成瀬恵治(名古屋大学大学院医学研究科・細胞科学講座細胞生物物理学)

 伸展刺激に対してヒト臍帯静脈血管内皮細胞(HUVEC)は形態変化・タンパク質発現などさまざまな応答をする。我々のこれまでの研究から伸展可能PDMS(polydimethylsiloxane,シリコーン)膜上に培養したHUVECに伸展刺激によるカルシウム透過性機械受容(SA)チャネルを介したカルシウム上昇が重要であることが判明した。近年の研究によりTRPチャネルが機械受容チャネルの構成成分であることが報告され始めたので,HUVECにおける伸展依存性カルシウム上昇にTRPV2が関与しているかどうかを検討した。
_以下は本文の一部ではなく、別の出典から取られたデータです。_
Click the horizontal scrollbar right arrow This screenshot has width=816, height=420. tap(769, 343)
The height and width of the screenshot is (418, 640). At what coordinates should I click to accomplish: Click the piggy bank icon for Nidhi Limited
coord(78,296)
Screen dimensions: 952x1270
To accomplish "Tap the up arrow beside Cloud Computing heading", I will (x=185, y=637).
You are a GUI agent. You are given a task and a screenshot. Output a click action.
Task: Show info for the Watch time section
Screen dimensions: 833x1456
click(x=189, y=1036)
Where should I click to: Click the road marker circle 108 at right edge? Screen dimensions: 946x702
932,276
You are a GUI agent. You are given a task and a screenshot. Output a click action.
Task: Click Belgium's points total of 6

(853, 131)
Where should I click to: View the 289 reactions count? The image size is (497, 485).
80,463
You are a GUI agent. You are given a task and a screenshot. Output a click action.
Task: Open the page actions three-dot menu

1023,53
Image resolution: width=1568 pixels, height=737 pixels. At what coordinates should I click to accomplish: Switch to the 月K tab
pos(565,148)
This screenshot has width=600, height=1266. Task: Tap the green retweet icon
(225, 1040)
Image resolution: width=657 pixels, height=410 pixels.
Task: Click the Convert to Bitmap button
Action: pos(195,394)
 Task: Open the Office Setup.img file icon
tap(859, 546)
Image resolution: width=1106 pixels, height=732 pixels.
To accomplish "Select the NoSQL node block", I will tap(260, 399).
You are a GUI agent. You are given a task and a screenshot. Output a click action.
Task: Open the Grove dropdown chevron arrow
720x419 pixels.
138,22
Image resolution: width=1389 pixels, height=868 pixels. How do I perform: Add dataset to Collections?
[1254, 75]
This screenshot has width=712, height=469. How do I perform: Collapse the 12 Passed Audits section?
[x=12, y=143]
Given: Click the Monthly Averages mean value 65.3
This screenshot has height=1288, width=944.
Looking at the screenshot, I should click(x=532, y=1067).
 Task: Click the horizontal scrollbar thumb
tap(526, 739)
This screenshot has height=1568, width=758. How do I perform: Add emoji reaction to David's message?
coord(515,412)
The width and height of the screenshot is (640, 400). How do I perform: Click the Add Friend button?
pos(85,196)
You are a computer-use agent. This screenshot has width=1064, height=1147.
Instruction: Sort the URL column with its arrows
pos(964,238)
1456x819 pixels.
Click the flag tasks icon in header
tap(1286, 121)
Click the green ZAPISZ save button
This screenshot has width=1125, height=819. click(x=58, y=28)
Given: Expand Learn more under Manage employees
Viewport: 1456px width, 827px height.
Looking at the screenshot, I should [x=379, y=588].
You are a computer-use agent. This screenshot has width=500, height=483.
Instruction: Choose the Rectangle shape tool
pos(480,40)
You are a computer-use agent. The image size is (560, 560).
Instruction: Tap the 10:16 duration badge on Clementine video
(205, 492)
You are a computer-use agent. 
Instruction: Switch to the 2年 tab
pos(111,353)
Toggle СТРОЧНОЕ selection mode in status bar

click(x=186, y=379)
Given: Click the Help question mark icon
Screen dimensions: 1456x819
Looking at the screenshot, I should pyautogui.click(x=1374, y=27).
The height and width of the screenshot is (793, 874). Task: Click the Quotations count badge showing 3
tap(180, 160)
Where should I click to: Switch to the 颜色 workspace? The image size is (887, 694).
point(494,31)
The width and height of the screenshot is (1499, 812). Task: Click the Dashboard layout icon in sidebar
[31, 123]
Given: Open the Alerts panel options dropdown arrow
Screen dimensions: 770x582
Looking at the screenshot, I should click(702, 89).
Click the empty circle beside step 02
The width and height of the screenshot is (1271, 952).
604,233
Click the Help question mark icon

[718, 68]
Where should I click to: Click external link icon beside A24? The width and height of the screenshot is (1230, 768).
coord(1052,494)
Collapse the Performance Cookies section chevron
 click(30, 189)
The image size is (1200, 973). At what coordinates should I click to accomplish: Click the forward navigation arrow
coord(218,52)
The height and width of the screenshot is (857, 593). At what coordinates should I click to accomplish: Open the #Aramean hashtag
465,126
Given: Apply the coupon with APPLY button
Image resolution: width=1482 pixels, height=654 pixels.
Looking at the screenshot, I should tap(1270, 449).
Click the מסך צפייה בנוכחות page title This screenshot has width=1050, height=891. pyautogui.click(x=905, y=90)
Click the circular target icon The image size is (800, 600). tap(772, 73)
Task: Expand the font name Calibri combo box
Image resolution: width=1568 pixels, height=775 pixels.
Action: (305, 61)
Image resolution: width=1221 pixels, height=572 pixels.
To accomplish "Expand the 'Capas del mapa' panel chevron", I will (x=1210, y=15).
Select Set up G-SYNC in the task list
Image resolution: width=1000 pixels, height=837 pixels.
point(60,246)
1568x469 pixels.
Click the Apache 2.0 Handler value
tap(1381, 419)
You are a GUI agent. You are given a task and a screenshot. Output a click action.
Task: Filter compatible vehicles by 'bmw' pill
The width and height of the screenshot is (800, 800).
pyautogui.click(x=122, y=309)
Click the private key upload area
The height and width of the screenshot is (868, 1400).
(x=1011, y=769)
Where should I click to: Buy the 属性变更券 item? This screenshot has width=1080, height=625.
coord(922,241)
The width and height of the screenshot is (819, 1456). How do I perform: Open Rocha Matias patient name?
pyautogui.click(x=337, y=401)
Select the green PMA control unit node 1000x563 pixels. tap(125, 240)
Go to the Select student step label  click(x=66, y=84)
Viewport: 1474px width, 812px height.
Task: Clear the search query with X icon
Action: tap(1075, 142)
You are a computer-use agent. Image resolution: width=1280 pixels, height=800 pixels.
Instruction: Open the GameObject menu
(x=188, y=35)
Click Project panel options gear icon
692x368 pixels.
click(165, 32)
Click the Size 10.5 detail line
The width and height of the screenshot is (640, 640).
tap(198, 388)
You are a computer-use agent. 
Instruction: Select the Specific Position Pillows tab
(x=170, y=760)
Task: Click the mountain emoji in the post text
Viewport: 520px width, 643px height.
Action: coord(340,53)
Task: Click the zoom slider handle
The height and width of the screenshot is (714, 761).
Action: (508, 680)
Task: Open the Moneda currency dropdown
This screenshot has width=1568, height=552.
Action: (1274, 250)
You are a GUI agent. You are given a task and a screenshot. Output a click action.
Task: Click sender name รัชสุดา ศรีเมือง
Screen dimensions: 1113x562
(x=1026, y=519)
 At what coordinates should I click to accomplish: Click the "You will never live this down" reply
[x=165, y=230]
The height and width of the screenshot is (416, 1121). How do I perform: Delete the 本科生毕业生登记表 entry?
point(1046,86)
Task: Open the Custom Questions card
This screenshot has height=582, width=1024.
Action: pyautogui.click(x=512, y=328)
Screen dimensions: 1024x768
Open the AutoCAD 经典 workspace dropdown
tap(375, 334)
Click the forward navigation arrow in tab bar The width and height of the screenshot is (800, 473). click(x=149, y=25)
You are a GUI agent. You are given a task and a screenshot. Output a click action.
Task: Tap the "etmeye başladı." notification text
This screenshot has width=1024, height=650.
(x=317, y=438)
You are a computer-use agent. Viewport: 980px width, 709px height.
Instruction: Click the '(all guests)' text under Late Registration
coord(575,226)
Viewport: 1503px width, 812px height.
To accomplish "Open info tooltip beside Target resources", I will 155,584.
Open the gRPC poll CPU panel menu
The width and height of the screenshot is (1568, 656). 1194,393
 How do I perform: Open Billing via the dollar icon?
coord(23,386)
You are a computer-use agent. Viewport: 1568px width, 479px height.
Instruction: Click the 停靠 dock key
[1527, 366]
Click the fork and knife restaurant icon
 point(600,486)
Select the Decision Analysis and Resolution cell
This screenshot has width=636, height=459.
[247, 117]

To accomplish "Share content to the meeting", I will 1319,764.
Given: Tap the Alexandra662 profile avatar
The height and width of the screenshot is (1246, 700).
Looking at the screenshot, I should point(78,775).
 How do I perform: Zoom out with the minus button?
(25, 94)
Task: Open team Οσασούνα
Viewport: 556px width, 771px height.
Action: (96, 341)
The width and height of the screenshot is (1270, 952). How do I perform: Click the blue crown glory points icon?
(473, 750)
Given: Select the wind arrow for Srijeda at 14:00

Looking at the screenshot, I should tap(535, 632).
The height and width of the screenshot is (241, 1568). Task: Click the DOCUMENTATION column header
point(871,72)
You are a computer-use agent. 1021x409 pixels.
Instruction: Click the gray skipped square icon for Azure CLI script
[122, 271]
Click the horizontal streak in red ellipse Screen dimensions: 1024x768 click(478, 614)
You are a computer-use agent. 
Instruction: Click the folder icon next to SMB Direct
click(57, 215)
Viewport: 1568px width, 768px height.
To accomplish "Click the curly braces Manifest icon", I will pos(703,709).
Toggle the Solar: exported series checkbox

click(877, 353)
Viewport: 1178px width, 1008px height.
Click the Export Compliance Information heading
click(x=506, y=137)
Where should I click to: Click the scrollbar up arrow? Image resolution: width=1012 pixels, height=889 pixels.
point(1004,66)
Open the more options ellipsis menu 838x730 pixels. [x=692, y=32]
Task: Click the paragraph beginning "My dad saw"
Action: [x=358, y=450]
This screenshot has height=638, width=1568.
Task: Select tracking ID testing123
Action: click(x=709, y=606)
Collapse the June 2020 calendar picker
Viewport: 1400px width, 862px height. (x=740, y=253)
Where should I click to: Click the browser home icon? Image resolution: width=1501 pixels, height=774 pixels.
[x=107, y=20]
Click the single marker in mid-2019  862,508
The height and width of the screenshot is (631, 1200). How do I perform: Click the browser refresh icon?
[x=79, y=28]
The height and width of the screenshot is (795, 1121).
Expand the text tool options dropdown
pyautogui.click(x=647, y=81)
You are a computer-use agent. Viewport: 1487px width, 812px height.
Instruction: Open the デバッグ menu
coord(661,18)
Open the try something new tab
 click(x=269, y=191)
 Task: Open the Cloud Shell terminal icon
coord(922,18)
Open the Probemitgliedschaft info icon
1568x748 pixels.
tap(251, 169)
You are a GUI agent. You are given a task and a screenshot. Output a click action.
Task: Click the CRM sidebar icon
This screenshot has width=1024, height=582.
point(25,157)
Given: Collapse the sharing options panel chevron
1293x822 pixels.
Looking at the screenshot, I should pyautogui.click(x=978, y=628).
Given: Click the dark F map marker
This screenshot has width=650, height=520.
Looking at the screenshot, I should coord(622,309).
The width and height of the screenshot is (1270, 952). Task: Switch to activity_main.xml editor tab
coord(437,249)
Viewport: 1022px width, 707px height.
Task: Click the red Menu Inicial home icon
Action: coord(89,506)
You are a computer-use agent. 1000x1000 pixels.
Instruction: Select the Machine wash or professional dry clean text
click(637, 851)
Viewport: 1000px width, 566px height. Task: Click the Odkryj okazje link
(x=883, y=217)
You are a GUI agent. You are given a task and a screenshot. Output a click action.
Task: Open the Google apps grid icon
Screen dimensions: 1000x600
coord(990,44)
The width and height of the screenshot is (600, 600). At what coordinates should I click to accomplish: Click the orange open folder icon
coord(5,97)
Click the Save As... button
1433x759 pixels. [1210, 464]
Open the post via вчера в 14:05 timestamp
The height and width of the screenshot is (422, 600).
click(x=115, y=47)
TRPV2をHUVECのcDNAライブラリより分離した。COS7細胞に一過性に発現させると伸展依存性カルシウム上昇が見られ,HUVECにTRPV2のsiRNAを導入すると伸展依存性カルシウム上昇は抑えられた。以上から,TRPV2がHUVECにおいて伸展依存性カルシウム流入に強く関与していることが示唆された。